More than 90 UC Merced students have worked directly with JGI scientists on biosystems and bioenergy research to enhance their computational skills and professional development.

In 2019, Sindi helped launch another lab pathway: LLNL’s Data Science Challenge (DSC) with Marisol Gamboa, now the lab’s computing workforce manager. The challenge brings students to Livermore for an intensive two-week summer program where they collaborate on complex scientific and computational problems.

DeGuchy, who now leads the DSC on the LLNL side, emphasized it is a stepping stone for students to gain experience and network within the lab in hopes it will lead to longer internships, postdoctoral appointments, or full-time positions.
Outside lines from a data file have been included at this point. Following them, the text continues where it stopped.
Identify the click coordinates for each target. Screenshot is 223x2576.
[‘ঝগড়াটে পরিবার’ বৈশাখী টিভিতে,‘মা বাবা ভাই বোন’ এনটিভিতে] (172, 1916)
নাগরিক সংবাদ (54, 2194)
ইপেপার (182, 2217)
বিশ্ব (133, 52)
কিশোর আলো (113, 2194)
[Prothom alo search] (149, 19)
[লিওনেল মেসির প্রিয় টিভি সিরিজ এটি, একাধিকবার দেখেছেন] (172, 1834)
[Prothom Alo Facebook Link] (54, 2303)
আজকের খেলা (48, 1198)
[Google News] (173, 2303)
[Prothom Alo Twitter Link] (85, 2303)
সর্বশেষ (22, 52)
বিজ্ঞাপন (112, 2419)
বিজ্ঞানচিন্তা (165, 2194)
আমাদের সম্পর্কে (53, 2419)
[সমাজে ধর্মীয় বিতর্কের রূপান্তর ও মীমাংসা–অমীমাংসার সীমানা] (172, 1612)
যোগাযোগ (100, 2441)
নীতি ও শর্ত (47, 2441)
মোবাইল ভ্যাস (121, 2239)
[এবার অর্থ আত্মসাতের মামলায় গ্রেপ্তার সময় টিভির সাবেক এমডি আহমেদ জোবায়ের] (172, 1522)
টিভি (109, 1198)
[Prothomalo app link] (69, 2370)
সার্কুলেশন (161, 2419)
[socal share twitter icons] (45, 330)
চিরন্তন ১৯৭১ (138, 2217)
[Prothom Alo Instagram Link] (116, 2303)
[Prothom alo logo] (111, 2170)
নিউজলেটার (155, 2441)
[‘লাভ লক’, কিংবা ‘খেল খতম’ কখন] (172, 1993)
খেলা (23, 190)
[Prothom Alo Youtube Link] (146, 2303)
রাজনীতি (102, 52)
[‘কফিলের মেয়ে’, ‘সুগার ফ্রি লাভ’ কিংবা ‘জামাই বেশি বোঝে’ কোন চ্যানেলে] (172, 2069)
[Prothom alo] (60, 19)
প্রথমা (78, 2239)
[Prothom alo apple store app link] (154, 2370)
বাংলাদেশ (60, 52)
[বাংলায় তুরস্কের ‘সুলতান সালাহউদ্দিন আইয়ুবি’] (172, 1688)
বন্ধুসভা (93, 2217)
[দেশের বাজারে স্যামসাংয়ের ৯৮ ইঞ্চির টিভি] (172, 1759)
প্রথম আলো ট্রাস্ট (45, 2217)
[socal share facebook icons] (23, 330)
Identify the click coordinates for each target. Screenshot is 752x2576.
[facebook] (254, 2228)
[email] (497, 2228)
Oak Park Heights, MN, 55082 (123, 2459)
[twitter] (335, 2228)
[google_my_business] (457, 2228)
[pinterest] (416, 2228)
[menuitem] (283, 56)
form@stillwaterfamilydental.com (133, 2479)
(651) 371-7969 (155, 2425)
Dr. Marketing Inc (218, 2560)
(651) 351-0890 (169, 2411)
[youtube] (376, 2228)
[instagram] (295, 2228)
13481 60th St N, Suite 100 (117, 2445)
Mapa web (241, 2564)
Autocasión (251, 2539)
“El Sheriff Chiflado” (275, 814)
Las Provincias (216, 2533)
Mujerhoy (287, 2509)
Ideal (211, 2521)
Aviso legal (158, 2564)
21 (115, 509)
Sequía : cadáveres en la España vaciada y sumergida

“It started as an opportunity to give students at UC Merced exposure to a data science problem that they would find at the lab and help the students interact with the lab in some capacity,” said DeGuchy, noting that the challenge has expanded to include other universities. “It's hard to get internships initially, and this gives students something to put down on their resumes that they can point to when they're applying to longer internships.”

UC Merced students now have access to innumerable opportunities through UC‑systemwide programs and DOE-wide internship pathways, and collaborations with national lab scientists through workshops and research initiatives.

Alumna Andrea Rodarte Hernandez, ’14, recalls visiting SLAC in Menlo Park with physics Professor Linda Hirst to use its high-power linear accelerator for her research investigating the dispersion of semiconducting quantum dots into thermotropic liquid crystal. She intended to stay in academia after grad school, but her time at SLAC allowed her “to see some of the work that is happening at the national labs” and helped her stand out during the hiring process at Sandia Labs in New Mexico, where she is a failure-analysis engineer.

“Having the opportunity to go to other user facilities made it easier for me to be able to walk into a national lab and feel a little bit more comfortable,” said Hernandez, who has a Ph.D. in physics.

Hernandez and DeGuchy’s paths are no longer exceptions. The same national labs that once felt out of reach now actively recruit UC Merced talent, collaborate with its faculty and build programs to bring Bobcats into mission-driven research.